[Prompt]
Show every line of the data that contains the string "dimensions", treating uppercase and lowercase as different.

[Data rows]

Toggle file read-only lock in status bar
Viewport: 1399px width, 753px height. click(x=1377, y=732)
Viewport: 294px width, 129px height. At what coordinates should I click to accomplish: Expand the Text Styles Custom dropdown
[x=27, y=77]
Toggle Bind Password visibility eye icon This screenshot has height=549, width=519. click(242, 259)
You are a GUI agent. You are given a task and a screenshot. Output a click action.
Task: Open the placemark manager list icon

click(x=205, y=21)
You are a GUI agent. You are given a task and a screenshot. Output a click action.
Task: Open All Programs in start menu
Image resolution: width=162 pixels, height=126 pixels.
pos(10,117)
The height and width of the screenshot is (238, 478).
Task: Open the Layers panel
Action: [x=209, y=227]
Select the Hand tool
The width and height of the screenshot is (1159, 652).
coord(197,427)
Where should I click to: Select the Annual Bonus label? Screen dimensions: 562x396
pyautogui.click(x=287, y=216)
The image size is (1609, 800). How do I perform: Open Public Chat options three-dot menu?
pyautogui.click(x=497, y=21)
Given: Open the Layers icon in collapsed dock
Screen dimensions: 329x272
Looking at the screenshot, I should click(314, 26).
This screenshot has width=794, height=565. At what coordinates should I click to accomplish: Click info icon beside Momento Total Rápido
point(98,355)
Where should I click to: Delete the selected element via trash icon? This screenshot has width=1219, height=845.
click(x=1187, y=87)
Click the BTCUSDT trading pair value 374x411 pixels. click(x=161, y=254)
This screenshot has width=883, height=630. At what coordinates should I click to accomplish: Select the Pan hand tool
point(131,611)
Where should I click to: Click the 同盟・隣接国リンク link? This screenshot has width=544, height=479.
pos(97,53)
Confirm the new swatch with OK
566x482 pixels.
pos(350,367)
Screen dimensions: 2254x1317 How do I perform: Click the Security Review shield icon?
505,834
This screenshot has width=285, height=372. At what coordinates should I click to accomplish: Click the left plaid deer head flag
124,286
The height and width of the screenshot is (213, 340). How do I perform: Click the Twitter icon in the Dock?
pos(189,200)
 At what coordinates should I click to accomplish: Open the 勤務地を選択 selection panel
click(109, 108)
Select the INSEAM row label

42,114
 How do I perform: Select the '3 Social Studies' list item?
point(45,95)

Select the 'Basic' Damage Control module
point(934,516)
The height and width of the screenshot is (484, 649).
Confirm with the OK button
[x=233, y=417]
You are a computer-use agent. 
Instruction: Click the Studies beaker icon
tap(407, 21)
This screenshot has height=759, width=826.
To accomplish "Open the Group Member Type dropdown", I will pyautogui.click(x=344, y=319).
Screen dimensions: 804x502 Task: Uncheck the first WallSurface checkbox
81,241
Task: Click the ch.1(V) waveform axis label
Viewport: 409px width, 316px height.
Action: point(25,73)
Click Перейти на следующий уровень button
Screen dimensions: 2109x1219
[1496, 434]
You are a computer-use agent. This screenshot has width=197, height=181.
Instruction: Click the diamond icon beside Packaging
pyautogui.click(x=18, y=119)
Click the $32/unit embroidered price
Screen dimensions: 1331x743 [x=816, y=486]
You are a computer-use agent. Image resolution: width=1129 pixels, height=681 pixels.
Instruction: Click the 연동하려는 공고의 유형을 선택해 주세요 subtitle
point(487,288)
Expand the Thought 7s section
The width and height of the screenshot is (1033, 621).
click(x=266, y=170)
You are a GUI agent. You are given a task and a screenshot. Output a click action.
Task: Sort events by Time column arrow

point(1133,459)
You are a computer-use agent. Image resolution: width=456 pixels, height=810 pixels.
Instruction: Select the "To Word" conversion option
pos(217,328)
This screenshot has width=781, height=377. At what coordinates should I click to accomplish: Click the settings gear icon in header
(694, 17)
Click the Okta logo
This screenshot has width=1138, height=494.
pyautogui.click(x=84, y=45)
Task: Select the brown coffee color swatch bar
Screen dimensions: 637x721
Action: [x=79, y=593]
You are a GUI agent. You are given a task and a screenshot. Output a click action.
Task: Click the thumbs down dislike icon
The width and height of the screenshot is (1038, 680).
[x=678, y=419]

[Written answer]
Where should I click to: Select the Annual Bonus label? Screen dimensions: 562x396
Screen dimensions: 329x272
Screen dimensions: 2254x1317 How do I perform: Click the Security Review shield icon?
Screen dimensions: 804x502 Task: Uncheck the first WallSurface checkbox
Screen dimensions: 2109x1219
Screen dimensions: 1331x743 [x=816, y=486]
Screen dimensions: 637x721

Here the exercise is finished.